Cancer - medicalcoder::comorbidities() sets malignant cancer (mal) to 0 when metastatic solid tumor (mst) is present. MIMIC retains both flags.

delta[mal == 1L & mst == 1L, .N == 0L] # medicalcoder
## [1] TRUE
delta[malignant_cancer == 1L & metastatic_solid_tumor == 1L, .N > 0L] # MIMIC
## [1] TRUE

delta[malignant_cancer == 0L & metastatic_solid_tumor == 0L, .N > 0L & all(mal == 0L) & all(mst == 0L)]
## [1] TRUE
delta[malignant_cancer == 1L & metastatic_solid_tumor == 0L, .N > 0L & all(mal == 1L) & all(mst == 0L)]
## [1] TRUE
delta[malignant_cancer == 0L & metastatic_solid_tumor == 1L, .N > 0L &                 all(mst == 1L)]
## [1] TRUE
delta[malignant_cancer == 1L & metastatic_solid_tumor == 1L, .N > 0L &                 all(mst == 1L)]
## [1] TRUE

delta[mal == 0L & mst == 0L, .N > 0L & all(malignant_cancer == 0L) & all(metastatic_solid_tumor == 0L)]
## [1] TRUE
delta[mal == 1L & mst == 0L, .N > 0L & all(malignant_cancer == 1L) & all(metastatic_solid_tumor == 0L)]
## [1] TRUE
delta[mal == 0L & mst == 1L, .N > 0L &                              all(metastatic_solid_tumor == 1L)]
## [1] TRUE
delta[mal == 1L & mst == 1L, .N == 0L]
## [1] TRUE

delta[, mal := NULL]
delta[, mst := NULL]
delta[, malignant_cancer := NULL]
delta[, metastatic_solid_tumor := NULL]

Liver disease - medicalcoder::comorbidities() sets the flag for mild liver disease (mld) to 0 when moderate/severe liver disease (msld) is flagged. MIMIC retains both flags.

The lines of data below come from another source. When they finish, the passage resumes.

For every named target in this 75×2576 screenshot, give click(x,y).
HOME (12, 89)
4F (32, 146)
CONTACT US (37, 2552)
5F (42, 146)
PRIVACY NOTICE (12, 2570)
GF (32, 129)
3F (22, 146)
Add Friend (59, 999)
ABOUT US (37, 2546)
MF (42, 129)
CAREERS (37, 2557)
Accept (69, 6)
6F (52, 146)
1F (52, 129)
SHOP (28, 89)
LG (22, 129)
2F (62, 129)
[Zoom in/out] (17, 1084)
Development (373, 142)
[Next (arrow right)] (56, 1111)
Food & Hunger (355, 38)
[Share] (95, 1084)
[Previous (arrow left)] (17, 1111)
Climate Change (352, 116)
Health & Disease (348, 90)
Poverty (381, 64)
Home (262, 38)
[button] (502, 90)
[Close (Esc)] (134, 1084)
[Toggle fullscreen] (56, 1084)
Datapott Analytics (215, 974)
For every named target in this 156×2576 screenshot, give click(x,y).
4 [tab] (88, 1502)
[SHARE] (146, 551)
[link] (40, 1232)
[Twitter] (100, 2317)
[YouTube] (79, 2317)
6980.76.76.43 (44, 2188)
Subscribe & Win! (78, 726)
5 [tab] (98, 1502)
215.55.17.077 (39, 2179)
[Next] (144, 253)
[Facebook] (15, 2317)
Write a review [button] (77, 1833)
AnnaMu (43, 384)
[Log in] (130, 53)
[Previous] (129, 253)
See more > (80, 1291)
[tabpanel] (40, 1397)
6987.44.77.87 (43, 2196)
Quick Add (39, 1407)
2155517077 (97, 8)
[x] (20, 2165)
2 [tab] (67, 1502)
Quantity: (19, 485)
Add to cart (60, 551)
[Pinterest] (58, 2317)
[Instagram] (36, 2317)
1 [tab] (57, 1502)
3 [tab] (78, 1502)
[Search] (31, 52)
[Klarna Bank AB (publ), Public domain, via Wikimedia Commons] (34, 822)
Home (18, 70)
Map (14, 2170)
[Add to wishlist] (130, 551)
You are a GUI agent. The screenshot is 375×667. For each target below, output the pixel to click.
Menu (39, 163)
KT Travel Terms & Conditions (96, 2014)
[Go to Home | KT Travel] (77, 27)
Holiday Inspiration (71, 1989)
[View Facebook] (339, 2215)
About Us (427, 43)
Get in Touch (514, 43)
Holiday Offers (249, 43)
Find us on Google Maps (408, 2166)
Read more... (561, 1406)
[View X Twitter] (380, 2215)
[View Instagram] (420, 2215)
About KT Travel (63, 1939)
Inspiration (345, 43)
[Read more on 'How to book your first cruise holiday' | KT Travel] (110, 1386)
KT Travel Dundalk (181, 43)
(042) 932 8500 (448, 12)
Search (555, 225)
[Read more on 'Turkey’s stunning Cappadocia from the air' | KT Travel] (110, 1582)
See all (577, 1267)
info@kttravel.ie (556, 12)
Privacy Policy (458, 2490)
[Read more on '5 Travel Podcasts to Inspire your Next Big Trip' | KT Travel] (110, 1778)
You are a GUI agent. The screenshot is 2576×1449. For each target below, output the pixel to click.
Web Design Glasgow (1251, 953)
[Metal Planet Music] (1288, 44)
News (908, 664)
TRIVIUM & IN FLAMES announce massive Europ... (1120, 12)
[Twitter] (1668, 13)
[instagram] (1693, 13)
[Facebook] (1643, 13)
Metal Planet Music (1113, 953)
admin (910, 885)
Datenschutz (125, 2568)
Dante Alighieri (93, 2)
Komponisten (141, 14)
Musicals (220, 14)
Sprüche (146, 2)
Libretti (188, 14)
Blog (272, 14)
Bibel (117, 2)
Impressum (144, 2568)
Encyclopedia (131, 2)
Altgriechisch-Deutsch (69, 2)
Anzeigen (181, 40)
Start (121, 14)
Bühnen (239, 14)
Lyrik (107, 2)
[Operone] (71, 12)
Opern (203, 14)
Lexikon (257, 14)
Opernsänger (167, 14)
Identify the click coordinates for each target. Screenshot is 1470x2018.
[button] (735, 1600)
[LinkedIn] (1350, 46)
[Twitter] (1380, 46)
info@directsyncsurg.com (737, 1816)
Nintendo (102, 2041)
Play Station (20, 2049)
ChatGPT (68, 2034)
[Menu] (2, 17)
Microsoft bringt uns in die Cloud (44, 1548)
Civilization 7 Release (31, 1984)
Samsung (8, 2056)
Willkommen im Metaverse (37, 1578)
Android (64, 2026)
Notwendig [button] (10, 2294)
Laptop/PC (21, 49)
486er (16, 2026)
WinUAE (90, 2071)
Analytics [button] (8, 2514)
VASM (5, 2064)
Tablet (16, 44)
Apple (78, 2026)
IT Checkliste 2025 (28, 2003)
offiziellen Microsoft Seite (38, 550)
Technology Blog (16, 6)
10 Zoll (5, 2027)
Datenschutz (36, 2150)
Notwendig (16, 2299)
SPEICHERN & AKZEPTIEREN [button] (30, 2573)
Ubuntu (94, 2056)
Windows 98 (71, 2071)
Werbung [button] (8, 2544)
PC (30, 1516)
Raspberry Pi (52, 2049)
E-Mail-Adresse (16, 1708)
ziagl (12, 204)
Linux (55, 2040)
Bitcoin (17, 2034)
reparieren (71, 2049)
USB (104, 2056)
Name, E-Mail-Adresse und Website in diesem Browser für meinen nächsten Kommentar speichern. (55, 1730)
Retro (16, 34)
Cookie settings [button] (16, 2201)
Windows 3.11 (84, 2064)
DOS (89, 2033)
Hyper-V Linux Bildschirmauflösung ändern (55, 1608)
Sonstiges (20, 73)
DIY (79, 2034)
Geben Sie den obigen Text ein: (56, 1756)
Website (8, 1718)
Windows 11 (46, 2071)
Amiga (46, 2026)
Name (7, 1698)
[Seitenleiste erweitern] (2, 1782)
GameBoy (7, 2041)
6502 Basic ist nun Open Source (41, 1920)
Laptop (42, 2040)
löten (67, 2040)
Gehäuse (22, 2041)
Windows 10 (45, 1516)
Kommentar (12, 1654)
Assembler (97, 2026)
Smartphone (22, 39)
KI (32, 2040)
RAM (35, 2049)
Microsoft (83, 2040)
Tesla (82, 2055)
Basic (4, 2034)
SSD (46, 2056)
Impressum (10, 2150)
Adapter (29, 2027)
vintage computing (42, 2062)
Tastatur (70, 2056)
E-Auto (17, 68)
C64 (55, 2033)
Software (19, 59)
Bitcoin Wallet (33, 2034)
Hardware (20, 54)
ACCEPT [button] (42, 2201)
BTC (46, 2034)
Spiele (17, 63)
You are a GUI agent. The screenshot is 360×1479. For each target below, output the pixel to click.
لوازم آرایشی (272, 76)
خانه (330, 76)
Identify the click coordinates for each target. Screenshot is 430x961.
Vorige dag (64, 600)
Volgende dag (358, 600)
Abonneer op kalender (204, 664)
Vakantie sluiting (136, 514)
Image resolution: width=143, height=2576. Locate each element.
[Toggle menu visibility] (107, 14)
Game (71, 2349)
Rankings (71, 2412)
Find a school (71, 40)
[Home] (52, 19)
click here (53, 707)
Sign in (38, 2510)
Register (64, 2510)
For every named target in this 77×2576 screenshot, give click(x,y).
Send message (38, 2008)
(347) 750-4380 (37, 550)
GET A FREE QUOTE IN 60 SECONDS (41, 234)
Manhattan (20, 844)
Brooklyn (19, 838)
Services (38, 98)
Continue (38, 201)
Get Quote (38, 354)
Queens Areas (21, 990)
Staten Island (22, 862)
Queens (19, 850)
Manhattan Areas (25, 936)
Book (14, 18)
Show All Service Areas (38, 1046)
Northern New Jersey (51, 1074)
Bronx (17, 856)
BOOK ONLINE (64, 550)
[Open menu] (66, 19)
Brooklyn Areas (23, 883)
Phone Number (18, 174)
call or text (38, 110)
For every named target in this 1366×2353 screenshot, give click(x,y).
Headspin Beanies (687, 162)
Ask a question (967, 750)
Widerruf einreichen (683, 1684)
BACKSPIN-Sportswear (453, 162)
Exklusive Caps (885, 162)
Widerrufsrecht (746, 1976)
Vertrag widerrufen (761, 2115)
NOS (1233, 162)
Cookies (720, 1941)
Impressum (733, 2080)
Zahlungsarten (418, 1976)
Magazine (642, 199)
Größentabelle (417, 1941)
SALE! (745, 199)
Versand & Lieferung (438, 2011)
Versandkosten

delta[mld == 1L & msld == 1L, .N == 0L] # medicalcoder
## [1] TRUE
delta[mild_liver_disease == 1L & severe_liver_disease == 1L, .N > 0L] # MIMIC
## [1] TRUE

delta[mild_liver_disease == 0L & severe_liver_disease == 0L, .N > 0L & all(mld == 0L) & all(msld == 0L)]
## [1] TRUE
delta[mild_liver_disease == 1L & severe_liver_disease == 0L, .N > 0L & all(mld == 1L) & all(msld == 0L)]
## [1] TRUE
delta[mild_liver_disease == 0L & severe_liver_disease == 1L, .N > 0L &                 all(msld == 1L)]
## [1] TRUE
delta[mild_liver_disease == 1L & severe_liver_disease == 1L, .N > 0L &                 all(msld == 1L)]
## [1] TRUE

delta[mld == 0L & msld == 0L, .N > 0L & all(mild_liver_disease == 0L) & all(severe_liver_disease == 0L)]
## [1] TRUE
delta[mld == 1L & msld == 0L, .N > 0L & all(mild_liver_disease == 1L) & all(severe_liver_disease == 0L)]
## [1] TRUE
delta[mld == 0L & msld == 1L, .N > 0L &                                all(severe_liver_disease == 1L)]
## [1] TRUE
delta[mld == 1L & msld == 1L, .N == 0L]
## [1] TRUE

delta[, mld := NULL]
delta[, msld := NULL]
delta[, mild_liver_disease := NULL]
delta[, severe_liver_disease := NULL]

All that is left in the delta data.frame are the id.vars and the num_cmrb, and cmrb_flag. These columns are from medicalcoder::comorbidities() and report the number of comorbidities flagged and indicator for any comorbidity.

str(delta)
## Classes 'medicalcoder_comorbidities', 'data.table' and 'data.frame': 38262 obs. of  4 variables:
##  $ subject_id: int  10000 10002 10005 10006 10008 10010 10014 10015 10017 10018 ...
##  $ hadm_id   : chr  "10000e1" "10002e1" "10005e1" "10006e1" ...
##  $ num_cmrb  : int  1 0 1 0 0 0 0 1 0 0 ...
##  $ cmrb_flag : int  1 0 1 0 0 0 0 1 0 0 ...
##  - attr(*, ".internal.selfref")=<externalptr> 
##  - attr(*, "sorted")= chr [1:2] "subject_id" "hadm_id"
##  - attr(*, "index")= int(0)

References

Johnson, Alistair E W, David J Stone, Leo A Celi, and Tom J Pollard. 2018. “The MIMIC Code Repository: Enabling Reproducibility in Critical Care Research.” Journal of the American Medical Informatics Association 25 (1): 32–39.